Barbarash does not show the visual flair of Florentine and Hyams, with bland, centrally framed (although still intelligible) set-pieces, but he has a playful sense of genre codes that enlivens the proceedings. Brazil is the effete assassin, who hides a secret ultra-modern apartment behind a bookshelf in his grimy Romanian walk-up. He has violins encased in glass, a pet turtle, and is fond of sharpening his knives topless. This is grandly ridiculous, although Van Damme is not one to camp it up. It’s a role that, from the current crop of DTV icons, Val Kilmer could have joyously hammed. Flint is a non-entity in comparison, a guy who loves his wife and not, apparently, much else. And with firearms his weapon of choice, Adkins does not get to display much of his uncanny athleticism, just his impeccable five-o-clock shadow. It’s a bizarre, amiable failure, too reserved to embrace its camp aesthetic, and unable to unleash the kinetic talents of its actors.

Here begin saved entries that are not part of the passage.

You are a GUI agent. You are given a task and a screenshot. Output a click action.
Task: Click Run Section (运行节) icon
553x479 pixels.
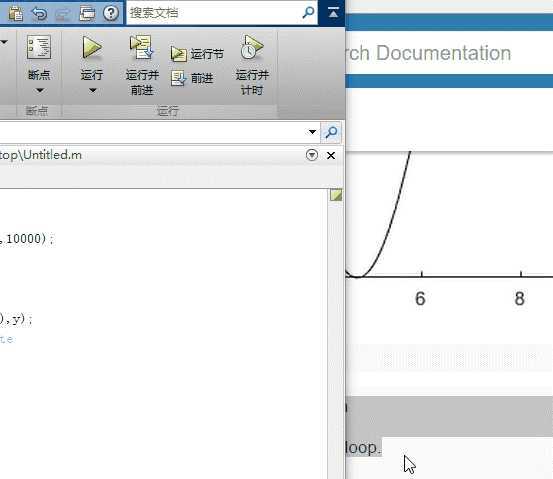coord(178,54)
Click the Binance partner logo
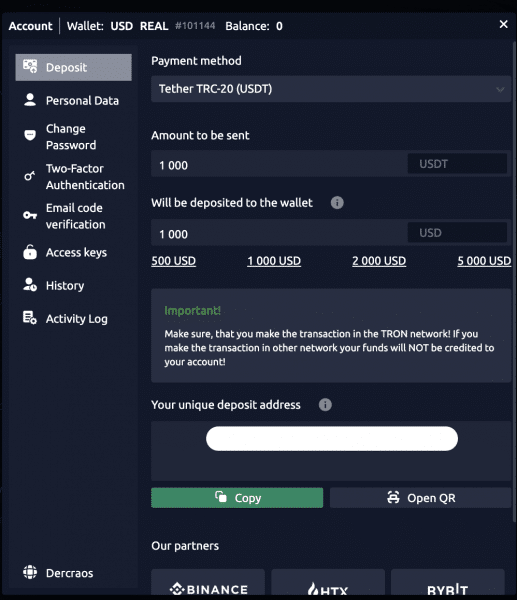Screen dimensions: 517x600 208,584
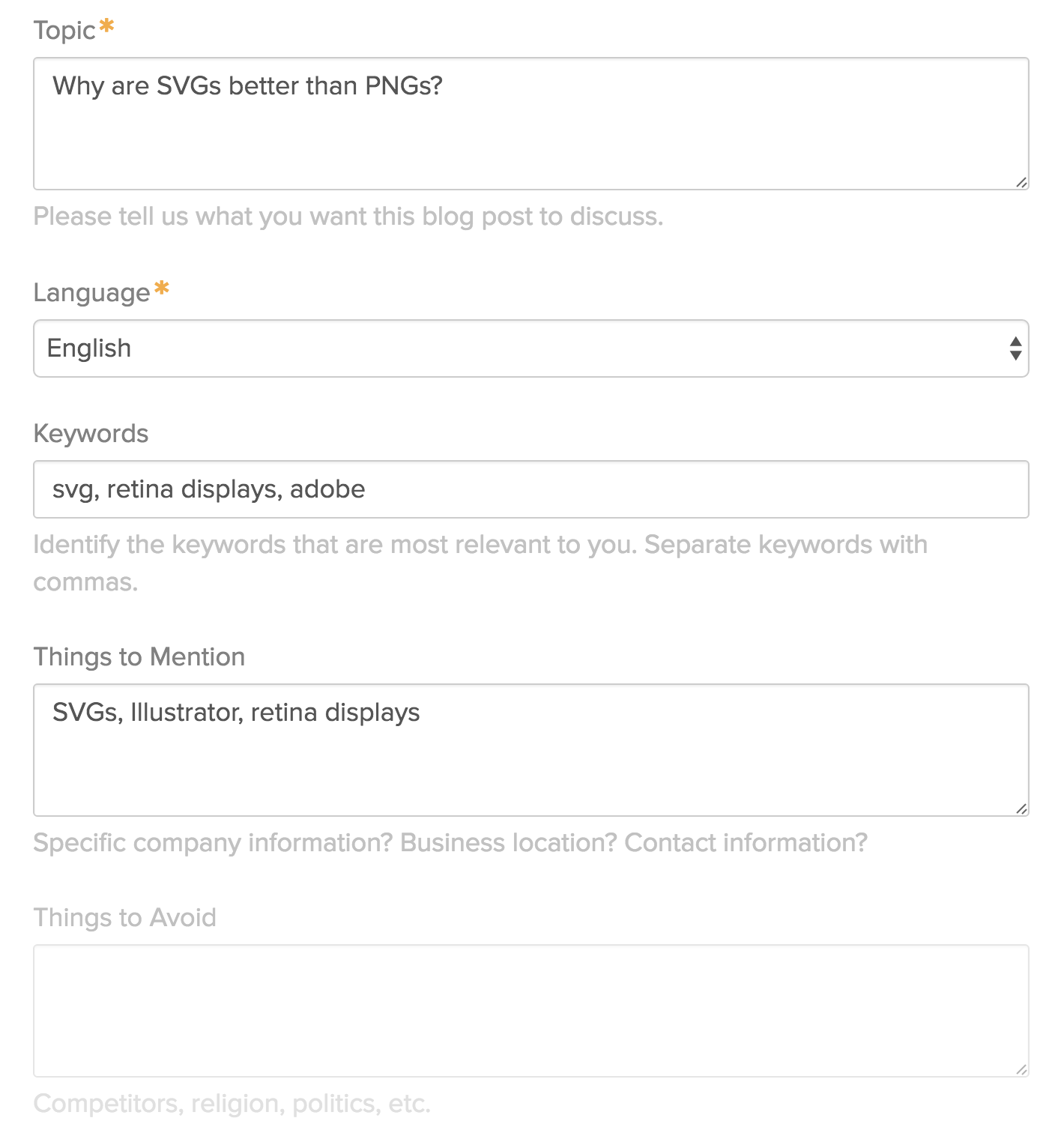Click the Things to Avoid label

[x=125, y=917]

Admittedly I’ve only taken a small sample of direct-to-video titles, but there is more visual clarity in this group than in any English-language action movie I’ve seen the last few years (and I like the Luc Besson-produced titles like Taken, Unknown, et al.). The low budgets force producers to return to basics: showcasing the physical gifts of your leads and coming under budget. DTV movies sell based on the actors, so if they want to succeed they need to film them as legibly and forcefully as possible. And with low budgets, directors don’t have the time to shoot all the coverage that Hollywood directors engage in, which gives editors multiple shots and angle to play with in their action scenes. Here they keep film costs low, and give their cutters few options, but grateful viewers like myself far more.